A C-corporation’s powers are exercised by or under the authority,
and its business and affairs are managed under the direction, of a board
However, the shareholders in a corporation with 100 or fewer shareholders
may eliminate or restrict the board of directors in the articles of incorporation
or a shareholders’ agreement. The shareholders can also limit the
board of directors’ right to amend the bylaws.
Unless the articles of incorporation, bylaws or a shareholders’ agreement
provide otherwise, each director has one vote.
Unless the Florida Business Corporation Act (“FBCA”), the articles
of incorporation or a shareholders’ agreement provides otherwise,
each share is entitled to one vote on each matter submitted to the shareholders.
Shareholders approve actions by the affirmative vote of a plurality of
the votes cast within each voting group if a quorum of that voting group
is present at a meeting or a majority of all votes entitled to be cast
within each voting group for action by written consent without a meeting.
Unless the articles of incorporation or a bylaw of a corporation having
shares listed on a national securities exchange at the time of adoption
provide otherwise, shareholders elect directors by a plurality of the
votes cast by all shares entitled to vote in the election at a meeting
where a quorum is present, with voting by voting groups, cumulative voting
or both if authorized by the articles of incorporation.
Corporations must have the officers described in the bylaws or appointed
by the board of directors in accordance with the bylaws, including at
least one officer responsible for preparing minutes of shareholders’
and directors’ meetings and authenticating records.
Directors may designate some authority to committees, unless the articles
of incorporation or bylaws provide otherwise.

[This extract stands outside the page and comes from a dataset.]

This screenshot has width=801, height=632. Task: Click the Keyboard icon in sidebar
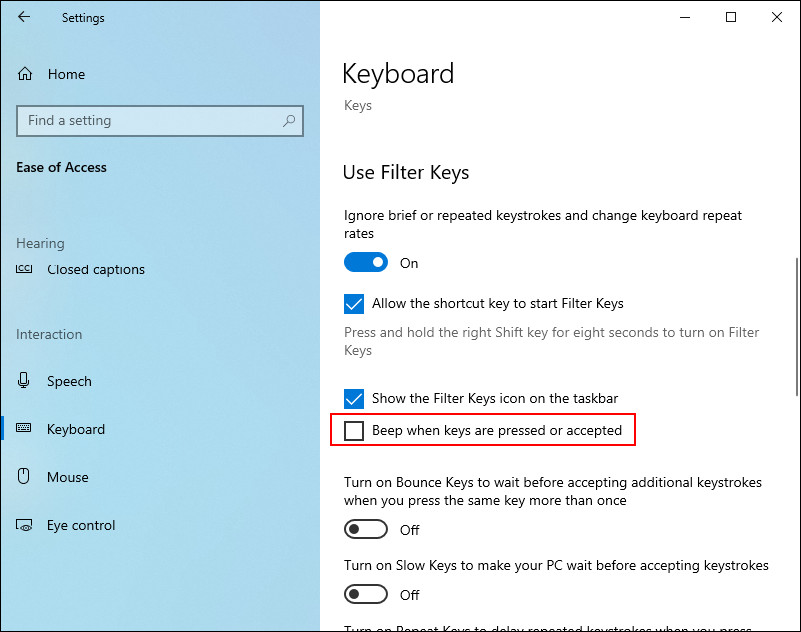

Unless the articles of incorporation or action of the board of directors
provides for a greater voting requirement for shareholders or voting groups,
most amendments to the articles of incorporation and fundamental transactions
(such as a merger, share exchange, conversion, disposition of all or substantially
all of the corporation’s property other than in the regular course
of business and voluntary dissolution) generally require approval by the
board of directors and a majority of the votes entitled to be cast on
the action by each voting group and a plurality of the votes cast within
each other voting group entitled to vote on the action.